How to Protect Your Social Security Income From Creditors
If you’re retired or disabled, then you’re probably receiving social security payments. Those payments cannot be garnished by creditors except for the payment of child support, tax debt or debts accumulated due to a social security overpayment/fraud etc. Even if a debtor exited bankruptcy with some secured debt such as a car payment or mortgage, those creditors do not have the right to garnish social security payments in the case of a default.
However, creditors can sue a post-bankruptcy debtor for the payment on any defaults stemming from reaffirmed debt or post-petition debt even if the debtor’s income comes mostly from social security. Also, those same creditors can garnish the debtor’s bank account and seize income that is not from social security and sometimes they may mistakenly take social security income if it is not clear that it is exempt from seizure. So how does a post-bankruptcy debtor protect their social security income from creditors?
- Do not ignore creditor lawsuits after bankruptcy. Even if your income is mostly from social security, you want to inform the creditor in writing that you are receiving the majority or all of your income from social security and that suing you would not be effective. If you’re lucky, the creditor will forgo the lawsuit if they feel that they won’t get any money out of you.
- If you have income from social security and other sources, keep a separate bank account.

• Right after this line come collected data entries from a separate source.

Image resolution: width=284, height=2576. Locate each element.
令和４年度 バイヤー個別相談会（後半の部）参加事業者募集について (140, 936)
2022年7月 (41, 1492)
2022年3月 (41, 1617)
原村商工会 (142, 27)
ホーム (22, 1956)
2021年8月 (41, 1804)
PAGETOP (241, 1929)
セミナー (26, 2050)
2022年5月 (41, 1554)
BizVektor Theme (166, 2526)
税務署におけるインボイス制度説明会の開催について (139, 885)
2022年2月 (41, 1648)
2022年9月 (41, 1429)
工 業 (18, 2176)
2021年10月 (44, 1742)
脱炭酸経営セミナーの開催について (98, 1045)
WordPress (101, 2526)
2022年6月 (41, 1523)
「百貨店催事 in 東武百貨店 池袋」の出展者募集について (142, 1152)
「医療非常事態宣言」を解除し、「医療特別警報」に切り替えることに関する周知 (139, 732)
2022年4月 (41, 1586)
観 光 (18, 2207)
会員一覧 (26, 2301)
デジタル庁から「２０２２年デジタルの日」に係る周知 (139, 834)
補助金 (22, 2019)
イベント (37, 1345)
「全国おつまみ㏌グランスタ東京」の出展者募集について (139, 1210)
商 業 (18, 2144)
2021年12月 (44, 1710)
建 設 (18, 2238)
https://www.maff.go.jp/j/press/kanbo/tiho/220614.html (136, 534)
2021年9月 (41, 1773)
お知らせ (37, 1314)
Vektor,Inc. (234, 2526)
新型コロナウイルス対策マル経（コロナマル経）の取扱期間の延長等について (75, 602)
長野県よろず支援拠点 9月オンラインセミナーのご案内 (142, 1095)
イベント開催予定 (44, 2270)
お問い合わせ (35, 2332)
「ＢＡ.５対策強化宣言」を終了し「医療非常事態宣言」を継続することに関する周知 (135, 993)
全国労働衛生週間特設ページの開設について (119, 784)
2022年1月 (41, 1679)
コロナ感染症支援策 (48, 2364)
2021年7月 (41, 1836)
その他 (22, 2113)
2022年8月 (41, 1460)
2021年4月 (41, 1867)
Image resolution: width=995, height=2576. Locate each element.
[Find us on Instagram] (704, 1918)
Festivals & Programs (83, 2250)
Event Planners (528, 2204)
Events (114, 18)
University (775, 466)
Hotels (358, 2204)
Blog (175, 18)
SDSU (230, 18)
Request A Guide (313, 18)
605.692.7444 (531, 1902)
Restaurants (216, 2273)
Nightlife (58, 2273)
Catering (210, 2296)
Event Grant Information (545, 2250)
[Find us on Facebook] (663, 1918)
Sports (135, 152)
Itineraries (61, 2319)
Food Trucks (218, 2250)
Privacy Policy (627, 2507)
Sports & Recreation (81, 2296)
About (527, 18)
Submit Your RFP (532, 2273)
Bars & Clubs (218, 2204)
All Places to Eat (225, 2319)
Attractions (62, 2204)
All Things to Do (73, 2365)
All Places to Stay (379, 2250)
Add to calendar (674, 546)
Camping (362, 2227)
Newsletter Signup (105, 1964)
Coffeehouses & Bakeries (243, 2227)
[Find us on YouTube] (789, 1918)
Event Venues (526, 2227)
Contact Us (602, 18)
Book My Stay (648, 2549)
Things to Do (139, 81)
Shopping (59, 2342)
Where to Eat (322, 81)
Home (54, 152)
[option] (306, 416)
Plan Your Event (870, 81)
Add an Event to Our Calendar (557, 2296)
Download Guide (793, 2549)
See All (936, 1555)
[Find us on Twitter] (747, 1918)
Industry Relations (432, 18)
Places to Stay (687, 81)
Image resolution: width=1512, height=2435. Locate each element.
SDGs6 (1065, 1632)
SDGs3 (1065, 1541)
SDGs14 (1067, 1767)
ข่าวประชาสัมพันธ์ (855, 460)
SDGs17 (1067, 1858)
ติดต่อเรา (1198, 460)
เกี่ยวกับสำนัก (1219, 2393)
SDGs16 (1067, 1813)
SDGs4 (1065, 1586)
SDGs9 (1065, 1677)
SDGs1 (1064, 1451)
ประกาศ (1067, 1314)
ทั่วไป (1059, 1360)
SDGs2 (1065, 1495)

It can be hard to distinguish between social security income and other income once co-mingled in the same bank account.
- If it is too late to separate your bank accounts and a judgment has already been granted to a creditor immediately inform your bank in writing that the money in your bank account is exempt from garnishment.
- If you have a significant amount of money that comes from sources other than social security, you might want to negotiate a feasible payment plan to avoid a garnishment.